#### [What the task requires]
Among the entries below, tally each line where the word "accomplish" appears and state only the total.

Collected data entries
§ §
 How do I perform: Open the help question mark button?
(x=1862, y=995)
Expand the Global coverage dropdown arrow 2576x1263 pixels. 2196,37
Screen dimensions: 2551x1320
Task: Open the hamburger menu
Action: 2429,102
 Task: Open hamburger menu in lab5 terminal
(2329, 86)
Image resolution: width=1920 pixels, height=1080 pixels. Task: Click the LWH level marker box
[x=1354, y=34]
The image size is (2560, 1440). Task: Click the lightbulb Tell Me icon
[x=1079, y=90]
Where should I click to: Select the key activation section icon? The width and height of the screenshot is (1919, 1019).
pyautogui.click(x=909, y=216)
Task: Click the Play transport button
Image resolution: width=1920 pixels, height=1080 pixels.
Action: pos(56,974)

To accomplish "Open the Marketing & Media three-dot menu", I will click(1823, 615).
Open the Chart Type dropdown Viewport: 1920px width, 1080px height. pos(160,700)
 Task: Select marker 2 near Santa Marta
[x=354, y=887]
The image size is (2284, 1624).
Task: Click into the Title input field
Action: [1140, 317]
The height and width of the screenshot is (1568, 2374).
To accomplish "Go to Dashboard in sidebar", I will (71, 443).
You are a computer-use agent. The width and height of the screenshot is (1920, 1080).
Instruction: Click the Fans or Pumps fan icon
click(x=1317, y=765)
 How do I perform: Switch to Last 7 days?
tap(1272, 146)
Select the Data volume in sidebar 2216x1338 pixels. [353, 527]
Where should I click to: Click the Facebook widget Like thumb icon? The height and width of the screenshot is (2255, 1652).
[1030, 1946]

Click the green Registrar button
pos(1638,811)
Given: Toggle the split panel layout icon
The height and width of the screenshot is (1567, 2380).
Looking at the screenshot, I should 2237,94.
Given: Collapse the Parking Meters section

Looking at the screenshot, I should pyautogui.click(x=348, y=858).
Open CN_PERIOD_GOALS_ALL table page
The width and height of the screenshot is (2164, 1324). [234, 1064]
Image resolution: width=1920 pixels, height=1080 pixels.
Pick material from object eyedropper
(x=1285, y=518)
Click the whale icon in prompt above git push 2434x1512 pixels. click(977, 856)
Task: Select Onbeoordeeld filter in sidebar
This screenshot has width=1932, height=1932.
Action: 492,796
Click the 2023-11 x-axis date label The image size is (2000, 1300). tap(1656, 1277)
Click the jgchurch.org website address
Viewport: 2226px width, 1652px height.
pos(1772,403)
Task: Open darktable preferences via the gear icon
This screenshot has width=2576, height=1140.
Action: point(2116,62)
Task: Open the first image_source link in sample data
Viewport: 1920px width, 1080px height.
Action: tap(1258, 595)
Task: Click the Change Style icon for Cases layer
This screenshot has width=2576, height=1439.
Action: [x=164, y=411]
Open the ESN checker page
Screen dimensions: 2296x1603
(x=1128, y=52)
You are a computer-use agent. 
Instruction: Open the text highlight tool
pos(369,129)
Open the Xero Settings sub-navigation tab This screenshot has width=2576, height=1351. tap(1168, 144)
§ §
#### [Response below]
2